Patrimoine  Spirituel  de l'Humanité


Jésus Christ :

Dans le monde gréco-romain, la prédication chrétienne s'est concentrée sur la question de savoir quel type de relation unit Dieu et Jésus-Christ. Les diverses réponses données à cette question peuvent être réparties en deux grands courants: celui de l'école d'Antioche, qui met l'accent sur l'humanité de Jésus, et, à l'extrême, aboutit à la négation de sa divinité; et celui de l'école d'Alexandrie, qui souligne la divinité de Jésus et peut conduire à la négation de son humanité. Lorsque le Christianisme est reconnu comme une religion autorisée dans l'Empire («paix de l'Église», 313 après J.-C.), les conflits entre les deux écoles deviennent des affaires d'État: les empereurs convoquent alors des conciles christologiques, chargés de formuler des dogmes acceptables pour tous.

Le concile de Nicée (325) affirme que «la nature du Fils est identique et consubstantielle à celle du Père». Celui de Chalcédoine (451) établit une distinction entre la nature humaine et la nature divine du Christ, tout en insistant sur l'unité des deux. Mais les difficultés subsistent, car les concepts de nature, de substance et de personne ne sont pas définis de la même manière par tous. Les deux autres conciles qui traitent encore du problème christologique (Constantinople II, en 553, et III, en 681) ne parviennent pas à empêcher que l'incompréhension s'installe à ce sujet entre l'Occident (Église latine) et l'Orient (Église grecque).

De la Réforme à nos jours


Pendant de longs siècles la théologie occidentale méditera, en particulier à partir du XIIe siècle, le sens de la formule de Chalcédoine: «Le Christ est une personne en deux natures.» Au moment de la Réforme protestante, au XVIe siècle, Luther réintroduit la question de la rédemption: comment l'homme peut-il être sauvé? Pour lui, Jésus-Christ est la face de Dieu tournée vers l'être humain, dans la faiblesse d'une incarnation qui va jusqu'à la mort. Il offre la seule possibilité de connaître Dieu et d'être sauvé par lui.

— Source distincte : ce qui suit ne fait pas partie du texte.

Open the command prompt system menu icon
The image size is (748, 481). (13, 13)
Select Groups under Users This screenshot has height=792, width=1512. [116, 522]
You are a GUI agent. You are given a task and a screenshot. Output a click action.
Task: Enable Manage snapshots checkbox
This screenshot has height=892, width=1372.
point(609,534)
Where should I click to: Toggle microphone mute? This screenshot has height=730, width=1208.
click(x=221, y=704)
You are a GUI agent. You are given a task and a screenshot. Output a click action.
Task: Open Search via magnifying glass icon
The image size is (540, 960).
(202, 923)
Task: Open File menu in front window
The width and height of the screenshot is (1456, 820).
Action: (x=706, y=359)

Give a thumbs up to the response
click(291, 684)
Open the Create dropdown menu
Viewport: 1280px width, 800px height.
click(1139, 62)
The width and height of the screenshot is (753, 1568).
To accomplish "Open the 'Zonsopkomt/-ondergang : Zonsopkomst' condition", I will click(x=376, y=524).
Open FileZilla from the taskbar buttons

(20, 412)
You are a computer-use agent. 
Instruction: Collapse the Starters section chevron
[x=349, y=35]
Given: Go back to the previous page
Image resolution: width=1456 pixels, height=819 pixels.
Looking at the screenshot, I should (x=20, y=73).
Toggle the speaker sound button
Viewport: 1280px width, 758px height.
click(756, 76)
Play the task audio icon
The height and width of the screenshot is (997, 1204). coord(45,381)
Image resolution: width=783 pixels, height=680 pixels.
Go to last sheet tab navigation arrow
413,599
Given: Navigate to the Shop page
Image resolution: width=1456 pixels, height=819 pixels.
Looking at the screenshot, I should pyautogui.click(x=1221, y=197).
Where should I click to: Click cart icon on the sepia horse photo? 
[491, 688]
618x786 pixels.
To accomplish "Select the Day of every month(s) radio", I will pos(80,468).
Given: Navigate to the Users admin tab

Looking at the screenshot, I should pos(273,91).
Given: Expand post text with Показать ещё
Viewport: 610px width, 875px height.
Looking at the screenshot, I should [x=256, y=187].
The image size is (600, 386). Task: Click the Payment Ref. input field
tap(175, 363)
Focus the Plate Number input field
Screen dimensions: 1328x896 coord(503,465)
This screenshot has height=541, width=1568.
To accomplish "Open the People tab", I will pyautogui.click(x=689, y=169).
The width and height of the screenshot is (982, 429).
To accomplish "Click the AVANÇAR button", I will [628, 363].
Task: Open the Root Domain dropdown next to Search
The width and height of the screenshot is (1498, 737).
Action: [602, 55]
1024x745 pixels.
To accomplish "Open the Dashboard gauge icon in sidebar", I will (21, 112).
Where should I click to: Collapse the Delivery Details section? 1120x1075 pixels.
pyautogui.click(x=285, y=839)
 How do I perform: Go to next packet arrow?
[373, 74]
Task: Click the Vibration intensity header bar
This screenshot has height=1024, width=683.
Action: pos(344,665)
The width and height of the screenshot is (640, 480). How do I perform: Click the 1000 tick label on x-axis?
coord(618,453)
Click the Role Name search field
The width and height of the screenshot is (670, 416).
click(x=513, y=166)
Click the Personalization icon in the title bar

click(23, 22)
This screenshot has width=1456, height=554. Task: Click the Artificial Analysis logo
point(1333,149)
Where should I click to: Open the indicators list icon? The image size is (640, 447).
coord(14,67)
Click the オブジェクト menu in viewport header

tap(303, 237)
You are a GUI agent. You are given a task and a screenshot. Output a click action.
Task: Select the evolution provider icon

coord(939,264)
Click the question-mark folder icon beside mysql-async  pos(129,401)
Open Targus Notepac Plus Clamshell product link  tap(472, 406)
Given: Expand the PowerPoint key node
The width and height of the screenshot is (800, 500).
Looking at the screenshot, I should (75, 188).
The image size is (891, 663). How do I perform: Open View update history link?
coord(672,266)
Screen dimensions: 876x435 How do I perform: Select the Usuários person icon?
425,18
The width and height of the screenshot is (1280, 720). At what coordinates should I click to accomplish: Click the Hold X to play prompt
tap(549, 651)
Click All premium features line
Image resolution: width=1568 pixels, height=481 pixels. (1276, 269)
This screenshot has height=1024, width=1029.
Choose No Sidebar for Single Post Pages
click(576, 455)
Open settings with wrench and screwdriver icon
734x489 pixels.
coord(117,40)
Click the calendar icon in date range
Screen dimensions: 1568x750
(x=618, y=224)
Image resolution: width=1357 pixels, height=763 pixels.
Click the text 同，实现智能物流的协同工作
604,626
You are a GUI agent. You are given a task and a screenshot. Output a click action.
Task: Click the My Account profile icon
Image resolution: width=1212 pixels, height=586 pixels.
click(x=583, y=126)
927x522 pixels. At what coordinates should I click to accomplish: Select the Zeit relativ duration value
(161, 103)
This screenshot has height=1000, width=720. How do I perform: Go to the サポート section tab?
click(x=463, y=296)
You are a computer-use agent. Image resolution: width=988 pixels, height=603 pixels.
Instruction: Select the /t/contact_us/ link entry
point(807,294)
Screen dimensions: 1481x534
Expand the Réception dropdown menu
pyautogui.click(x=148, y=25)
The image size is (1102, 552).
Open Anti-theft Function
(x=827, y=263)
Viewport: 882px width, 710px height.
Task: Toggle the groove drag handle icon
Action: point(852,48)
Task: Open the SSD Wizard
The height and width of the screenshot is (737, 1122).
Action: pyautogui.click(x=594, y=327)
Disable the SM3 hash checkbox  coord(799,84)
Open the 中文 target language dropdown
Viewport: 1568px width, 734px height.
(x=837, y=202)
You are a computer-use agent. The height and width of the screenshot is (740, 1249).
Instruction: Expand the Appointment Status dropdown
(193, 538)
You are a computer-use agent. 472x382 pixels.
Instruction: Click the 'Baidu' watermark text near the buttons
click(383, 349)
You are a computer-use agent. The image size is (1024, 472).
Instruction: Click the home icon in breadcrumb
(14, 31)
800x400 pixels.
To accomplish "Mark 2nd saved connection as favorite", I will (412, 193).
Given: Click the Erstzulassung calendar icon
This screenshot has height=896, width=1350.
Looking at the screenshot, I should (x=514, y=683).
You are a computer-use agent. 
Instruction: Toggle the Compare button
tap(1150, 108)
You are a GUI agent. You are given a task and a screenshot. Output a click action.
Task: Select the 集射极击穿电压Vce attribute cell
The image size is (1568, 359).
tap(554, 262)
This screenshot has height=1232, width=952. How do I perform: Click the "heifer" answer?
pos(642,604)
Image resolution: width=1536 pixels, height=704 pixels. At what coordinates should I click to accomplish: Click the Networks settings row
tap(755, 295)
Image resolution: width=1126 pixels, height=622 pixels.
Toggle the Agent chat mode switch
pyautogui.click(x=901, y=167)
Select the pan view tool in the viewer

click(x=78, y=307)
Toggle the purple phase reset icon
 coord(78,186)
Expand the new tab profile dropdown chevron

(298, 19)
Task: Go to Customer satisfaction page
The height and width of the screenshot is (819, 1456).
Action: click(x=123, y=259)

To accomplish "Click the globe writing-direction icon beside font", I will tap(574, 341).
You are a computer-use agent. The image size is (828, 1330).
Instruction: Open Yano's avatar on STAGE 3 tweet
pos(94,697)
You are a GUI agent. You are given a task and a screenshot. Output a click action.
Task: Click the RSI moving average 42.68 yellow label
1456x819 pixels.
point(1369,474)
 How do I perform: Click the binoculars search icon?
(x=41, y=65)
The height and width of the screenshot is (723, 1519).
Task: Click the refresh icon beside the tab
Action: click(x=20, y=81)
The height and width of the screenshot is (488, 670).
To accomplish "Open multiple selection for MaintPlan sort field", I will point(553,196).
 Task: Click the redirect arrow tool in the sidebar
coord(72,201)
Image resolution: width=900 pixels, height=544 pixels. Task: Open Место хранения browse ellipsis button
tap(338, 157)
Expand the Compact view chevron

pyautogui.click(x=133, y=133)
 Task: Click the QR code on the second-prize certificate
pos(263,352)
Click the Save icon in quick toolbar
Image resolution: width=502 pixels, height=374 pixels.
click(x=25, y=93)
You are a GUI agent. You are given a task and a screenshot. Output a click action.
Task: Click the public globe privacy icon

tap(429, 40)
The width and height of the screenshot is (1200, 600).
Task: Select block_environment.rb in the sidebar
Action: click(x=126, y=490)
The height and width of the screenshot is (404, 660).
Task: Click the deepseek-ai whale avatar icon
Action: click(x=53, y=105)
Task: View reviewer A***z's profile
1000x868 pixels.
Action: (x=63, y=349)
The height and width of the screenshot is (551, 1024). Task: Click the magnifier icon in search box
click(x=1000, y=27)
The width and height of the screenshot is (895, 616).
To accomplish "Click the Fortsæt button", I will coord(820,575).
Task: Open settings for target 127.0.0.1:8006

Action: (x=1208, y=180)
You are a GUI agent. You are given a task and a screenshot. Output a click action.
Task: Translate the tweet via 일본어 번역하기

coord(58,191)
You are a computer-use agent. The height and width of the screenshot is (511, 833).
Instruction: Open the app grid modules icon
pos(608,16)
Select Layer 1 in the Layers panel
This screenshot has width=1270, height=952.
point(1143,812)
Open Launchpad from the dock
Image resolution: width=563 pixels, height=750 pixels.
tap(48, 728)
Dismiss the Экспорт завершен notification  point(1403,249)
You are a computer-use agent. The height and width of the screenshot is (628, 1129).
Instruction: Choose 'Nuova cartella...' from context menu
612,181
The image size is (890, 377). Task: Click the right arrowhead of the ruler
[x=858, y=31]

Le XVIIIe siècle consacre le point de vue anthropologique et l'approche rationnelle prônée par les Lumières, qui met en cause le fondement des christologies classiques. L'essor des sciences soulève le problème de la nature de la vérité contenue dans les textes bibliques. Cet examen critique aboutit au XIXe siècle et au début du XXe siècle à la prise en compte de la dimension historique des faits et des textes ayant suscité la foi chrétienne. Le problème christologique est alors repensé dans la perspective des rapports entre l'histoire et la vérité, l'histoire et la foi. Alors qu'un certain type de recherche s'épuise à retrouver les faits véridiques de la vie de Jésus ou les paroles réellement prononcées par lui, le théologien protestant Rudolf Bultmann (1884-1976) affirme que nous avons seulement accès au Christ de la foi, par lequel Dieu s'adresse à l'homme.

Les disciples de Bultmann défendent la possibilité d'atteindre le Jésus de l'histoire à travers le Christ de la foi. Tant la théologie catholique que la protestante considèrent aujourd'hui que la christologie n'est pas un obstacle mais un des chemins d'accès à Jésus de Nazaret. Grâce au dialogue ouvert avec les sciences humaines, le problème de l'homme, de sa relation possible avec Jésus-Christ et avec Dieu, est désormais partie intégrante de la réflexion christologique.

Suivant les confessions, les époques et les cultures, les chrétiens ont tendance à insister tantôt sur la divinité de Jésus-Christ, tantôt sur son humanité. Pour certains, le nom de Jésus-Christ signifie avant tout «Jésus est le Christ», celui qui, dès les origines, possède l'autorité et la souveraineté de Dieu lui-même; tout ce que Jésus a enseigné et accompli sur la Terre prend par là valeur d'absolu. Pour d'autres, Jésus-Christ signifie d'abord «le Christ, c'est Jésus, l'homme de Nazareth, le Galiléen; en lui Dieu incarne sa divinité et partage le sort des hommes. Les autres fois monothéistes – le Judaïsme et l'islam – ne confèrent à Jésus qu'un statut humain: pour elles, c'est un grand rabbin (ou enseignant), un grand prophète. Par ailleurs, depuis la sécularisation des sociétés occidentales, le personnage de Jésus a été jugé et parfois récupéré en dehors de toute foi en Dieu. Il est considéré tour à tour comme un moraliste, un révolutionnaire, un des précurseurs du pacifisme...

Exprimer l'unité de la personne de Jésus-Christ en maintenant et son humanité et sa divinité est donc le propre de la foi chrétienne. C'est par la figure de Jésus-Christ qu'elle affirme la possibilité de la rencontre entre Dieu et l'homme.